¿Por qué no?
Todo es una cuestión de riesgo. Mi principal argumento en contra es que si alguna vez quieres compartir ese repositorio con alguien que no debería tener la contraseña, es realmente difícil eliminar la contraseña del historial de git. Necesitas reescribir todo el historial a ese punto. Así que tendrías que volver a escribir todas las confirmaciones, o aplastar para perder el historial que contenía la contraseña. Y probablemente no recuerdes hacer eso, así que es más seguro dejarlos fuera.
Evita cometer secretos
Para evitar almacenar secretos en git, generalmente agrego el archivo secreto a .gitignore. Como es posible que alguien necesite saber qué había en el archivo que falta ahora, deje algo como un archivo gradle.properties.example
, con los campos redactados como "CHANGEME" o algo así, para que cualquiera que use el archivo sepa cómo crear gradle.properties
.
Si es posible, sustitúyalo de las variables de entorno, para que no tenga que usar un archivo .example. Personalmente recomiendo una herramienta como direnv que le permite crear un archivo .envrc ignorado por git, que se puede usar para establecer variables de entorno en un momento determinado. base del proyecto. Automáticamente carga las variables de entorno desde el terminal cuando ingresa al directorio. Sin embargo, esto no siempre funciona bien con herramientas gráficas, ya que sus variables de entorno se tomarán del entorno desde el que se lanzaron.

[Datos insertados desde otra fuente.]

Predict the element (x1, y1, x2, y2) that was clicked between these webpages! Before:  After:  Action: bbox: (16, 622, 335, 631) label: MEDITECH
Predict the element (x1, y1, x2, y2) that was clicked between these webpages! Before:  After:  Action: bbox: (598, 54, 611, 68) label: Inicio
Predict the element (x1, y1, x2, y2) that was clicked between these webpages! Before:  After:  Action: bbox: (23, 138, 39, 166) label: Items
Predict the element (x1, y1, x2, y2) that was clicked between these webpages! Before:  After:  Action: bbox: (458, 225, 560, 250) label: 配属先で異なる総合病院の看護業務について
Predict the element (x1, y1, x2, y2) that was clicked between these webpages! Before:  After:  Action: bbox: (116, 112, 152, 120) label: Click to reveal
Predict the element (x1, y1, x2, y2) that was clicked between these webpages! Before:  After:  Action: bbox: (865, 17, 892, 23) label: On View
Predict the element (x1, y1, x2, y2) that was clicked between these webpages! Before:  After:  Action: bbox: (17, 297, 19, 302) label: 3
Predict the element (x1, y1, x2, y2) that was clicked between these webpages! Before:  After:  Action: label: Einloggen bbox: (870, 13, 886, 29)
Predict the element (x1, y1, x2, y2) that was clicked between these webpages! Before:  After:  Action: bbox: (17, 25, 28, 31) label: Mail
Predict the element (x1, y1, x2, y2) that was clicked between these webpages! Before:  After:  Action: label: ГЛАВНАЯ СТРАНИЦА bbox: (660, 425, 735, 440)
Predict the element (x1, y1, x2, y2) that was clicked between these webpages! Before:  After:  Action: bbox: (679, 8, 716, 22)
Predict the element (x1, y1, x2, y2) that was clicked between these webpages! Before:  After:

Algunas IDE gráficas admiten un concepto como "objetivos" o "áreas de trabajo", que entiende que algunas opciones de configuración están configuradas en archivos que están registrados en el control de origen, y otras son específicas de los archivos en su computadora.
¿Cuál es el riesgo?
Si alguien supo de tu clave de firma y de la contraseña, podría firmar una copia maliciosa de tu aplicación.
Si lograron enviar esta copia a la tienda de aplicaciones, sus usuarios pueden recibir automáticamente la copia maliciosa, sin previo aviso de que se haya cambiado. Su dispositivo confiaría en ello, porque estaba firmado por su clave.
Incluso sin el envío de una tienda de aplicaciones, es posible que puedan firmar una copia de la aplicación y cargarla en un dispositivo donde la aplicación ya estaba instalada, en la que aún confiarían porque estaba firmada por la misma clave.